A commonsense approach for public health

31 Dec 2017 · 2 min read
We are delivering better, more satisfying alternatives for adult smokers, so that the largest number of those who don't quit can switch to them.
People sitting outside by a lake

The World Health Organization estimates that there will still be over a billion smokers by 2025.1 

There’s no doubt that quitting, or better still, never starting to smoke is the best choice and so efforts to discourage smoking and encourage cessation must continue.

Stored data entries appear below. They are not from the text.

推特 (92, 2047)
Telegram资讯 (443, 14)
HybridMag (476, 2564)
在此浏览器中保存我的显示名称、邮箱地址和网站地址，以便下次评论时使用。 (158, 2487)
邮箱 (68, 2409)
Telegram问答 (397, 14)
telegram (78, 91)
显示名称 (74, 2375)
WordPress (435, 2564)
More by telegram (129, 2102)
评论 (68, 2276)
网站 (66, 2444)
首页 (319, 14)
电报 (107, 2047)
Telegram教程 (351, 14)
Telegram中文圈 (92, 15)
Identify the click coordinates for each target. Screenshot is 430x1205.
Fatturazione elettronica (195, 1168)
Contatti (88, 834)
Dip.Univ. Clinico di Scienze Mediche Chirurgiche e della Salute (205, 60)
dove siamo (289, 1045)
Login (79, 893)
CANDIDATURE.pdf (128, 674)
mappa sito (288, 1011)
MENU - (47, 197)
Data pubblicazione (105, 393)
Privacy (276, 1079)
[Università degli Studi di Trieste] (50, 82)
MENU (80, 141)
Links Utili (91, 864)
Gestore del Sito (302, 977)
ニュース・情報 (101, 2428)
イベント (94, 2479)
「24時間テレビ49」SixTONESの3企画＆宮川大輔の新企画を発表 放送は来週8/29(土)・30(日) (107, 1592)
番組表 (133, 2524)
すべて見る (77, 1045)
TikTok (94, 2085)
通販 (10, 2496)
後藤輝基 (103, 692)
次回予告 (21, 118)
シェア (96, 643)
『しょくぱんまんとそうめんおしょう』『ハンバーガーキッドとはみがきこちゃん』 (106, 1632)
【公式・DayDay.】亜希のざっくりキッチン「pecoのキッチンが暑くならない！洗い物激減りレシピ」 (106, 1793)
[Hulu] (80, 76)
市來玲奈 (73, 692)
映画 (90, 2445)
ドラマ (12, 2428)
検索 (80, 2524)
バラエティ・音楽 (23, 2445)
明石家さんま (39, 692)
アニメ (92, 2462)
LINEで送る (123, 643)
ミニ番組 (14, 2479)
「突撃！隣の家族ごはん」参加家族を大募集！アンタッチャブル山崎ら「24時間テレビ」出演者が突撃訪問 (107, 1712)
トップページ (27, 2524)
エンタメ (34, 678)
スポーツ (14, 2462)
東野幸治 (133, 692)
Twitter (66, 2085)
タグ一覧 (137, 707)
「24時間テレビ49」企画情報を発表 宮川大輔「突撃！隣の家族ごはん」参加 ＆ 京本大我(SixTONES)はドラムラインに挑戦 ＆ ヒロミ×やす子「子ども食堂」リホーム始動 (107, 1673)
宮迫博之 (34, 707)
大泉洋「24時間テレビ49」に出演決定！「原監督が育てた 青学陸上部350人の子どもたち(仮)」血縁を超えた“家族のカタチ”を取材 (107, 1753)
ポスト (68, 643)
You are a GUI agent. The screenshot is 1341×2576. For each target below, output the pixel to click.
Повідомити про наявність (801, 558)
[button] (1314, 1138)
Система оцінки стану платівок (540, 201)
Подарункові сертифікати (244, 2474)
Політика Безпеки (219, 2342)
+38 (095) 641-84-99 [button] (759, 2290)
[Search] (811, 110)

But with so many people continuing to smoke, it makes sense that they should have access to and accurate information about better alternatives to cigarettes.

Why would anyone deny them this opportunity?

A few important steps are needed to make this commonsense approach a reality for millions of smokers.

  1. You need to invent better alternatives to cigarettes.
  2. These alternatives should be appealing to adult smokers, by delivering a taste and sensory experience that leads adult smokers, who would otherwise continue to smoke, to switch completely.
  3. A large number of these smokers must switch to better products and stop smoking cigarettes altogether.

PMI's vision for a smoke-free future (without cigarettes)


Silhouette of woman in a building overlooking a lake

PMI's vision for a smoke-free future (without cigarettes)

Jacek Olczak, CEO of Philip Morris International, speaks to camera:

This company is about the progress.

This company wants to change the world.

If we can get there, this is going to be phenomenal.

[Classical music]

Text on screen reads: We've built the world's most successful cigarette company,

but we have thoroughly transformed,

taking great strides towards realizing our vision of replacing cigarettes for good.

Stefano Volpetti, President, Smoke-Free Inhaled Products & Chief Consumer Officer for PMI, speaks to camera:

This company has had the courage,

the visionary leadership,

to establish a new direction, to disrupt the category.

Text on screen reads:

It's why we've invested more than $10.5 billion to date

and employed over 1,500 scientists, engineers and R&D experts to develop our smoke-free products.

Michael Voegele, Chief Digital and Information Officer for PMI, speaks to camera:

I think it’s a unique challenge, being part of a team that revolutionizes the industry.

Text on screen reads:

It's our ambition that within the next two years, more than 50 percent of our net revenue will come from smoke-free products.

Jacek Olczak continues speaking:

The big aspirations address the problem of smoking,

going smoke-free,

over 50 percent of revenues coming from this product.

This is very ambitious and that calls for a progress.

Marian Salzman, Senior Vice President, Global Communications for Philip Morris International, speaks to camera:

We’ve said yes to people when they want to ask us questions.

We’ve told them the truth when they’ve posed the questions.

Text on screen reads:

With the right regulatory encouragement and support from civil society

we believe many countries can end cigarette sales within 10 to 15 years.

Jacek Olczak continues speaking:

If you compare it to many other industries

which also were going for some transformation driven by the product,

nobody is coming that close, as we are.

Text on screen reads:

Innovation, science and technology drive our transformation,

helping us deliver a better, smoke-free future.

Philip Morris International logo appears.

Text on screen reads:

It's always better to quit tobacco and nicotine altogether, but those who don't, deserve access to and accurate information about better alternatives to cigarettes.

Music ends.

Since 2008, we’ve invested USD 10.5 billion in the development, scientific substantiation, manufacturing, commercialization, and continuous innovation of our smoke-free products to help adults who would otherwise continue to smoke switch to them. 

In pursuing our vision of delivering science-backed smoke-free products, we are eager to see measures introduced that drive large-scale switching as quickly as possible. We are confident that the right mix of government leadership and commercial initiative will dramatically accelerate efforts to reduce the health burden of smoking. 

 1Bilano V, Gilmour S, Moffiet T, d'Espaignet ET, Stevens GA, Commar A, Tuyl F, Hudson I, Shibuya K. (2015) Global trends and projections for tobacco use, 1990–2025: an analysis of smoking indicators from the WHO Comprehensive Information Systems for Tobacco Control. Lancet 385:966-76.